Gezimiz 19 Haziran günü İstanbul'dan başladı. THY ile kısa süren bir yolculuk sonunda Kosova'nın başkenti Priştina'ya vardık. Kosova'yı hepimiz Osmanlı'nın Sırplara karşı kazandığı çok kanlı bir savaş ve Sultan 1. Murad'ın (Hüdavendigar) "Allah bir daha böyle zafer nasip etmesin" dediği zafer ile duymuşuzdur. Savaşın yapıldığı ova Priştina'ya 15 dakika uzaklıktadır ve savaş sonunda öldürülen Sultan 1. Murad'ın iç organları burada yaptırılan bir türbeye, vücudundan geri kalanlar ise Bursa'daki türbesine gömülmüştür. Aynı ovada Sultan'ı öldüren Sırp soylusu Miloş Obiliç adına dikilen bir de anıt bulunmaktadır. Miloş Obiliç'in Osmanlı sultanını öldürmesi Sırp milliyetçiliğinin yeşermesi yolundaki ilk adımdır ve bu özelliği nedeniyle savaş Sırplar tarafından kaybedilmiş olsa bile aradan geçen yüzlerce yıla rağmen anılmakta, savaşın cereyan ettiği ovada törenler düzenlenmektedir.
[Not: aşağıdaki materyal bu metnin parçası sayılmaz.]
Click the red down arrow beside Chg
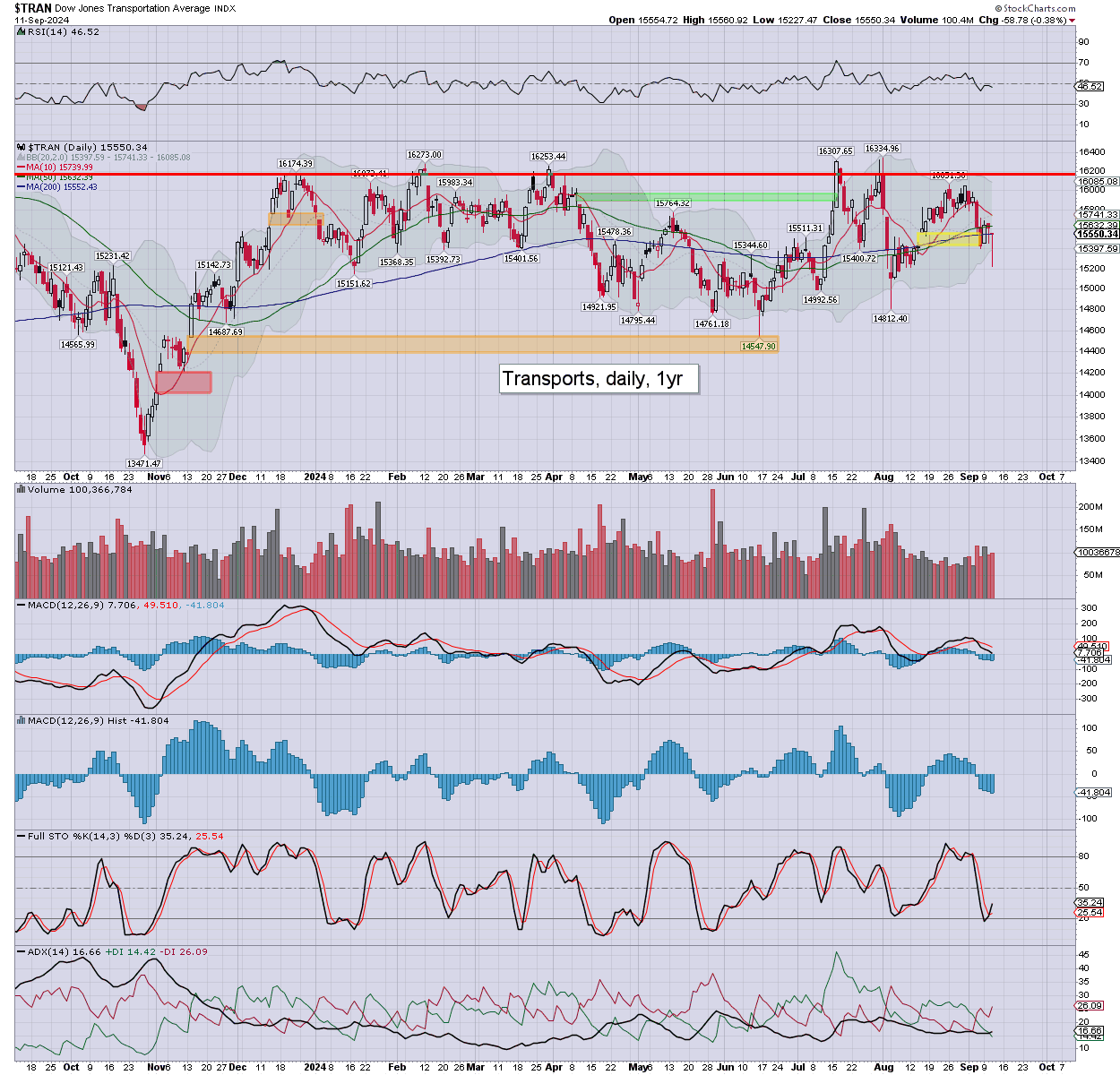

Hüdavendigar'ın Priştina'daki türbesi, Buharalı bir türbedar tarafından korunmaya başlanmış. Bugün bile o Buharalı türbedarın soyundan geldiği söylenen ama sarışın ve mavi gözlü olan Saniye teyze türbedarlık yapmakta. Soyu Buhara'dan ama inadı ve görüntüsü Arnavut. TİKA tarafından onarılmakta olan türbede çalışmalar devam ettiği için içeriye giremedik. Saniye teyze ne dediysek kabul etmedi ve bizi içeri almadı. Daha gezinin ilk gününde Arnavut inadıyla karşı karşıya kaldık.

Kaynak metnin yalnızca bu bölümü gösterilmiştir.